On 07/28/2010 06:55 PM, Brian Crowell wrote:
On Wed, Jul 28, 2010 at 12:34 PM, Gordon Sim<[email protected]>  wrote:
What are your settings for the subscriber? Try batching (or not requiring)
acks. I wouldn't expect a single producer to be overwhelmingly faster than a
subscriber.

I'm using the Qpid C++ client API. My accept mode is explicit (so I
don't receive more messages than I can process; this isn't really much
of a problem anymore, as I've hit Qpid's limit now). Messages are
pre-acquired, there's a window of 1000 messages, and autoAck is 5. I'm
using the SubscriptionManager with a callback.

With these settings, my receive rate comes pretty close to what I can
get with perftest. I'm experimenting with scheduling priorities and
CPU affinities to see what kind of improvements I can get.

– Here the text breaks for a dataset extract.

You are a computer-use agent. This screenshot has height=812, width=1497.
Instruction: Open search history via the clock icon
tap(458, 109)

11k is very slow, if you can get a linux box with more cores I would expect that to go up significantly.

So the subscriber isn't actually interested in all the messages coming in?
Again that should make a difference as the subscriber rate doesn't need to
match the total publisher rate.

This *particular* subscriber is interested in 99.9% of what the
publishers push. Other subscribers will bind to specific topics.

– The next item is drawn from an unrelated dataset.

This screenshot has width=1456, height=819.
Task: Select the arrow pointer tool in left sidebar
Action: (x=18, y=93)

Ok, so the rate for that subscriber will be the limiting factor in the overall system. Is there any opportunity at all for somehow splitting that subscribers job up?

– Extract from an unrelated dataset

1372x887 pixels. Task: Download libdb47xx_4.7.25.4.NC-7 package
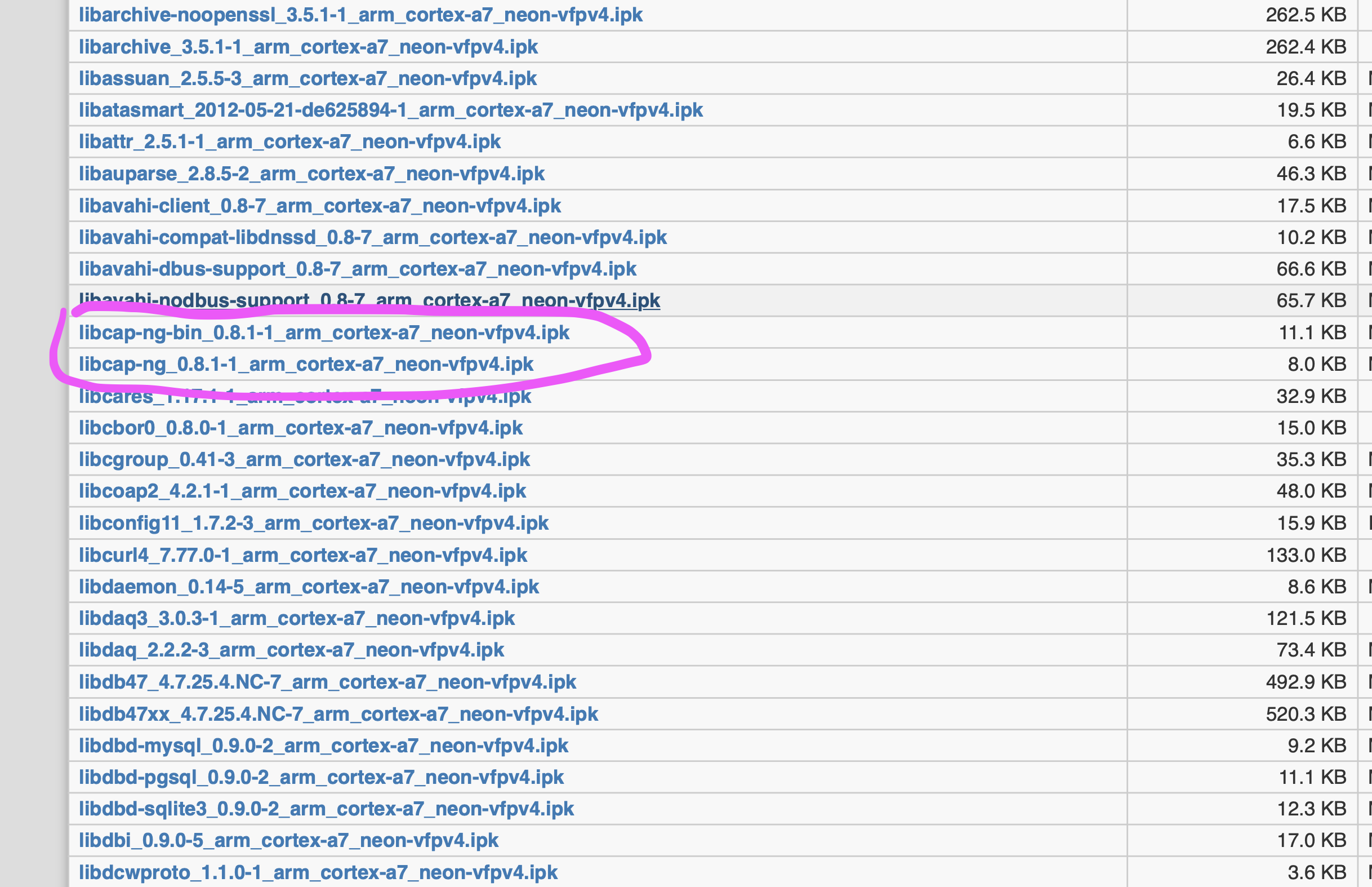click(x=338, y=714)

Sessions won't really improve things; the unit of parallelism on the broker
is at the connection level. Each connection is processed by a single
thread/core at a time.

Interesting, I thought I had read the opposite somewhere. So sessions
are mainly for picking up where you left off?

Sessions are for multiplexing different logical streams over a single connection. On the *client* you can have different sessions processed by different threads which can give you some parallelism, but on the server its at the connection level only.